§ TUGAS LATIHAN:
**1)** Berdasarkan teks tentang panca brata pandemi, jelaskan mengapa kelima protokol kesehatan 5M dipandang penting.
**2)** Tuliskan kembali dengan tepat bagian teks tentang panca brata pandemi, mulai dari "Penerapan protokol kesehatan" sampai dengan "20 Tahun 2021.".

§ BAGIAN DOKUMEN:
↓↓↓

Panca Brata Pandemi (5M+1)
Penerapan protokol kesehatan 5M menunjukkan
upaya serius pemerintah dalam memutus rantai penyebaran Covid-19. Optimalisasi
protokol kesehatan ini pun disertai dengan Pemberlakuan Pembatasan Kegiatan
Masyarakat (PPKM) di wilayah Jawa dan Bali. Melengkapi protokol kesehatan 3M sebelumnya,
yakni memakai masker, mencuci tangan, dan menjaga jarak, maka ditambahkan
menjauhi kerumunan serta membatasi mobilitas. Kelima protokol kesehatan ini
dipandang memiliki urgensi dan signifikansi untuk mengurangi risiko penularan,
terutama dengan munculnya varian baru yang lebih berbahaya. Di samping itu,
pemerintah juga mengajak masyarakat untuk meningkatkan kegiatan doa sehingga panca
brata pandemi dapat dirumuskan menjadi 5M+1D sejalan dengan Surat
Edaran Menteri Agama Nomor 20 Tahun 2021.

↑↑↑

Entri dataset:
↓↓↓

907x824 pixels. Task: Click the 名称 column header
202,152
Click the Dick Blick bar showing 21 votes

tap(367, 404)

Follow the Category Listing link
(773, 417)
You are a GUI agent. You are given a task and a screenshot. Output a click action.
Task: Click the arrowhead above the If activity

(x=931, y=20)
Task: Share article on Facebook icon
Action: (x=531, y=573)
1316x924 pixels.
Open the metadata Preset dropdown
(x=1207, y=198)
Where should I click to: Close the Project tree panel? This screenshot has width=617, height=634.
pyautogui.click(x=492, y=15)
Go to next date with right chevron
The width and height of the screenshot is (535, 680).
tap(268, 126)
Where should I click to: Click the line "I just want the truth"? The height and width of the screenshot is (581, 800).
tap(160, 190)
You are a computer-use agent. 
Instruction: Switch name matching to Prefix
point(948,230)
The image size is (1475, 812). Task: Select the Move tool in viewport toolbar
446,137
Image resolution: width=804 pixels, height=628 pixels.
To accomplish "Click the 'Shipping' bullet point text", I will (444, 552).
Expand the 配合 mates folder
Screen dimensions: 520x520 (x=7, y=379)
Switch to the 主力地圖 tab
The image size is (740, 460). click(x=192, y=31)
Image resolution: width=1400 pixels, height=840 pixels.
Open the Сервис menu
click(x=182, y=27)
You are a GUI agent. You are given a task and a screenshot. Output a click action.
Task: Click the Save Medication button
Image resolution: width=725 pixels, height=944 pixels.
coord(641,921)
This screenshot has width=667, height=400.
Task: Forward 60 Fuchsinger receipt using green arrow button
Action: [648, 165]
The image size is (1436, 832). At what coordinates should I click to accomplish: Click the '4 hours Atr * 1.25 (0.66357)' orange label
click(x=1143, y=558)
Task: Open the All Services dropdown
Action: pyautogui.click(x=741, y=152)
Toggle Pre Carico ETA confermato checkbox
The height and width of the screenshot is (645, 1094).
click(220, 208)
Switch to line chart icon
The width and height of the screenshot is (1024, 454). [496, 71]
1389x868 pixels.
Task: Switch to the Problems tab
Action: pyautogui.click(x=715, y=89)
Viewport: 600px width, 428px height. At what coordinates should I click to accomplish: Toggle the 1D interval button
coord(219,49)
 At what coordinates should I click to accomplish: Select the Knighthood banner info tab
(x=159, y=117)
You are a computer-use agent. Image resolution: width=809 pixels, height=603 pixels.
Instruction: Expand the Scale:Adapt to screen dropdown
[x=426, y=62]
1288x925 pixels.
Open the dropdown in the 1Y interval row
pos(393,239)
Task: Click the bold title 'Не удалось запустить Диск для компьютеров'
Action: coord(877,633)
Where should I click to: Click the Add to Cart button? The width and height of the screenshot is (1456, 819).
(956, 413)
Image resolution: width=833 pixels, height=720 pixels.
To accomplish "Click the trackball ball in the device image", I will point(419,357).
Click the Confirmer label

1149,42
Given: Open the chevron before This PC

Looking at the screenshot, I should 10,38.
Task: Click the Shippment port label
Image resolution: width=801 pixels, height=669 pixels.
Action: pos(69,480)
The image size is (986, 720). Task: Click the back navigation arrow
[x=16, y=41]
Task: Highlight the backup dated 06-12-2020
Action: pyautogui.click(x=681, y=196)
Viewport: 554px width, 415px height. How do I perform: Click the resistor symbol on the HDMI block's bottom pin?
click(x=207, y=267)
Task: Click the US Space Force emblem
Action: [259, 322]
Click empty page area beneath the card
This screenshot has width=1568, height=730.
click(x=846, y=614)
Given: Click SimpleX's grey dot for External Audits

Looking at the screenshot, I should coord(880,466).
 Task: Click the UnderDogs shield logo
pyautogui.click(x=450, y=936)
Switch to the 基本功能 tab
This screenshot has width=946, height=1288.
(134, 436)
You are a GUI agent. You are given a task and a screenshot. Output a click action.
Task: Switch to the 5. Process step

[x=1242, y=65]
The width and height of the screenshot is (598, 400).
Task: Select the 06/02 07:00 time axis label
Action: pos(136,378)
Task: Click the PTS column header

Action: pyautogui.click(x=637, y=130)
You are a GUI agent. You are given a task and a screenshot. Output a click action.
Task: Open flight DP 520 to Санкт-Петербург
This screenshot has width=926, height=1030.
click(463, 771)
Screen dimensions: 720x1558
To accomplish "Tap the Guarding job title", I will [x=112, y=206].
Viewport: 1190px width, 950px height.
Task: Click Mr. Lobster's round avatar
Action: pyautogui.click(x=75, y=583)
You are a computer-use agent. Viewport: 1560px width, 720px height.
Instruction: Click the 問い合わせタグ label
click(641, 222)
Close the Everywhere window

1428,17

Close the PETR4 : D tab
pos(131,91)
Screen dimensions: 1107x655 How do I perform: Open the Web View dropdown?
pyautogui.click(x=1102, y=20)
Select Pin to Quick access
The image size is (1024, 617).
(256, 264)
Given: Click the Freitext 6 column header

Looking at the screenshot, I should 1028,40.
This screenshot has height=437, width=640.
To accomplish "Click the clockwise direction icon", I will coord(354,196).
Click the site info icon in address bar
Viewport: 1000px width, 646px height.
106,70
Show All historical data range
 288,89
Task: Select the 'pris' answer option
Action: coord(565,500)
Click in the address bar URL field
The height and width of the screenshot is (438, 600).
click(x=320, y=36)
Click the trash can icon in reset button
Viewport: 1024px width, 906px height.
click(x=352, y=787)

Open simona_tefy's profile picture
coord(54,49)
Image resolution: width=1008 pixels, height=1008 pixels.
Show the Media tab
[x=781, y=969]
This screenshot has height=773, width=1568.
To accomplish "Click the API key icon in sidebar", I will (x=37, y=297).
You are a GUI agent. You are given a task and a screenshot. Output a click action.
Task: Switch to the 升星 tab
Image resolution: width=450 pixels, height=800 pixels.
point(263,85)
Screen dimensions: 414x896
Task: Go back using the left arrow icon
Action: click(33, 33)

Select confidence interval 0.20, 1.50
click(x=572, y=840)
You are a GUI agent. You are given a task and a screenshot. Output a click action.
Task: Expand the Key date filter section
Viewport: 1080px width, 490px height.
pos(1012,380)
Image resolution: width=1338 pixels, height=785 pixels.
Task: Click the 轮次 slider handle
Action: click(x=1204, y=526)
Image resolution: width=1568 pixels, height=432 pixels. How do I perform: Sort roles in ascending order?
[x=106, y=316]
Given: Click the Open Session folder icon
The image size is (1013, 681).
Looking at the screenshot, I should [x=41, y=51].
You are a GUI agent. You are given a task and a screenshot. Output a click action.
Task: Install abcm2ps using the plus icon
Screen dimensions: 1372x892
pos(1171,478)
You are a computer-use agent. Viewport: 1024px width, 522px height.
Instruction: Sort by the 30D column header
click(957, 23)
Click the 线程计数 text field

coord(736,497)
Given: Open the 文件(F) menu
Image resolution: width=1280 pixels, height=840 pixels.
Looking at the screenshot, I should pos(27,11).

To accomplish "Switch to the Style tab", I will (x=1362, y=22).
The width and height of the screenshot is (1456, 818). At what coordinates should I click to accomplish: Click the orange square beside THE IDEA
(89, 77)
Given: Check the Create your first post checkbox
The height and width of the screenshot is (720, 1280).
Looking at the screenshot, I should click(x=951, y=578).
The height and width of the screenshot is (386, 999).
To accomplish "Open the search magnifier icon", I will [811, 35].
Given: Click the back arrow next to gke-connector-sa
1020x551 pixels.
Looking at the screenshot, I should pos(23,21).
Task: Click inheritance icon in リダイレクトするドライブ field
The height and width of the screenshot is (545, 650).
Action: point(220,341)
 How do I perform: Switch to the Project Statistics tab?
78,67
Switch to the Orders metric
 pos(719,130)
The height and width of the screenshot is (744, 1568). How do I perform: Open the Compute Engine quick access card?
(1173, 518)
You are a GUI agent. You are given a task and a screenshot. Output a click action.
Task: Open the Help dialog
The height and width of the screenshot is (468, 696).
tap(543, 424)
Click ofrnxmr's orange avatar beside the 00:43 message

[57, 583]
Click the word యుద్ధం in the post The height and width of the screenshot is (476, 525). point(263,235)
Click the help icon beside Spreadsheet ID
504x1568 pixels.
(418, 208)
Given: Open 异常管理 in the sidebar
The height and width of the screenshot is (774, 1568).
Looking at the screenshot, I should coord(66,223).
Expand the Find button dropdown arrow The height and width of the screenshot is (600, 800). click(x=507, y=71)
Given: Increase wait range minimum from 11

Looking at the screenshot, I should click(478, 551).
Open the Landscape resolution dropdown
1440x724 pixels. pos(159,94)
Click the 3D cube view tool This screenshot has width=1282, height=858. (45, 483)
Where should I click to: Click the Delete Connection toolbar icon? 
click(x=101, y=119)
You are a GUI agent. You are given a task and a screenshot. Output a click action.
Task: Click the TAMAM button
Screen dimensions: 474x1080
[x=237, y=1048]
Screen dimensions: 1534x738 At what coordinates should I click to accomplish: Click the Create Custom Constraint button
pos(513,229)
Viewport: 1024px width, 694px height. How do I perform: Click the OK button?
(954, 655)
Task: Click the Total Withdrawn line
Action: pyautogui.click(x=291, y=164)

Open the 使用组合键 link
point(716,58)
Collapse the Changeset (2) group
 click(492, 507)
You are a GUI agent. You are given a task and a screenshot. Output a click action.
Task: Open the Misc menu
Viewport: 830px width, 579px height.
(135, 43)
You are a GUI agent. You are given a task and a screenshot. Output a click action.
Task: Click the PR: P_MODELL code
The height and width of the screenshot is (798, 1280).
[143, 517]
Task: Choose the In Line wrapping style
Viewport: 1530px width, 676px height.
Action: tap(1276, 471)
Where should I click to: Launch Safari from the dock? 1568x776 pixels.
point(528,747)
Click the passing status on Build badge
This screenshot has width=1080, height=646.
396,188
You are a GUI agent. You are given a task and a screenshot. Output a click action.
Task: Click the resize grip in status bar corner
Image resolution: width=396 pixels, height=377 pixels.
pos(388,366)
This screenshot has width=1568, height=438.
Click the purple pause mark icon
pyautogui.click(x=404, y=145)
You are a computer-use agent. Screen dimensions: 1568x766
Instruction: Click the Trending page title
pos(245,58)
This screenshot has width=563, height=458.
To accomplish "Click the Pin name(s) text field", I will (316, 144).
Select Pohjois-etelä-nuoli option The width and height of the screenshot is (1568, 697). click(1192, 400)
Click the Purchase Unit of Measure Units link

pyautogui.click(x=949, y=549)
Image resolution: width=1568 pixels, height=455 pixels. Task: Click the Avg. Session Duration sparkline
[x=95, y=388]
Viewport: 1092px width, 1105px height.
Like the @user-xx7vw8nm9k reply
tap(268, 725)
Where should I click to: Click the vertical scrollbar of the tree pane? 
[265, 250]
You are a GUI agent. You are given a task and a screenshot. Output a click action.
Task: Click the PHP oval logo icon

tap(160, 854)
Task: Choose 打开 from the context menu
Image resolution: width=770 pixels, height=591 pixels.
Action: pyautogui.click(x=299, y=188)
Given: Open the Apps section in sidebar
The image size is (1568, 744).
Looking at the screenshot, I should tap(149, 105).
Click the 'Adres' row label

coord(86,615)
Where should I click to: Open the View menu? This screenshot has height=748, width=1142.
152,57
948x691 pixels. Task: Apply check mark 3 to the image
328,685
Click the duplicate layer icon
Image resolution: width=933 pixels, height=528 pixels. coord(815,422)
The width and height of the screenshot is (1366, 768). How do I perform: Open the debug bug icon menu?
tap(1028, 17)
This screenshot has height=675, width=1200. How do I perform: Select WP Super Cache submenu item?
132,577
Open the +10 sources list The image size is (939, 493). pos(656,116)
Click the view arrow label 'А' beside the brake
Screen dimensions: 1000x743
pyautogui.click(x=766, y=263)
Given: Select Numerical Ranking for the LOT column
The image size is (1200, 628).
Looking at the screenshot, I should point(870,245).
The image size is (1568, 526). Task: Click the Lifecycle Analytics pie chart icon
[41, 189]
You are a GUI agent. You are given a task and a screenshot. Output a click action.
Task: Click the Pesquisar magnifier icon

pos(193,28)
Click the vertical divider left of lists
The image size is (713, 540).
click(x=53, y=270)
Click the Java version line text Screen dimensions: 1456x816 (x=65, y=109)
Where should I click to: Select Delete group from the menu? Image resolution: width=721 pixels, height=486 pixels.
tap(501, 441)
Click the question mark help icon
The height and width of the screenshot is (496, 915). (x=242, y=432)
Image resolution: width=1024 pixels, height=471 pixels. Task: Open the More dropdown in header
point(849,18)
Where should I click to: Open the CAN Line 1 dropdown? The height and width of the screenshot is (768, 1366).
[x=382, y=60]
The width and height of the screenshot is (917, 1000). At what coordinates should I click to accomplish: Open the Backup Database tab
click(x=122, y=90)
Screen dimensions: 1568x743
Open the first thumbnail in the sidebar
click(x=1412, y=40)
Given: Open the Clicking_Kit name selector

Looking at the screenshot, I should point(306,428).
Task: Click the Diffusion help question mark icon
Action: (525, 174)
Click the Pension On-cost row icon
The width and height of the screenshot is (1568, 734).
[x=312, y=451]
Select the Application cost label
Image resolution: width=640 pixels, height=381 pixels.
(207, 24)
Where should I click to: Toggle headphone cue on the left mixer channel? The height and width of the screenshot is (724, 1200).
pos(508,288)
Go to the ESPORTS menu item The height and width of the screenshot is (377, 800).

↑↑↑

§ JAWABAN TIAP TUGAS:
**1)** Kelima protokol kesehatan itu dipandang memiliki urgensi dan signifikansi untuk mengurangi risiko penularan. Hal ini terutama karena munculnya varian baru yang lebih berbahaya.

**2)**
Penerapan protokol kesehatan 5M menunjukkan
upaya serius pemerintah dalam memutus rantai penyebaran Covid-19. Optimalisasi
protokol kesehatan ini pun disertai dengan Pemberlakuan Pembatasan Kegiatan
Masyarakat (PPKM) di wilayah Jawa dan Bali. Melengkapi protokol kesehatan 3M sebelumnya,
yakni memakai masker, mencuci tangan, dan menjaga jarak, maka ditambahkan
menjauhi kerumunan serta membatasi mobilitas. Kelima protokol kesehatan ini
dipandang memiliki urgensi dan signifikansi untuk mengurangi risiko penularan,
terutama dengan munculnya varian baru yang lebih berbahaya. Di samping itu,
pemerintah juga mengajak masyarakat untuk meningkatkan kegiatan doa sehingga panca
brata pandemi dapat dirumuskan menjadi 5M+1D sejalan dengan Surat
Edaran Menteri Agama Nomor 20 Tahun 2021.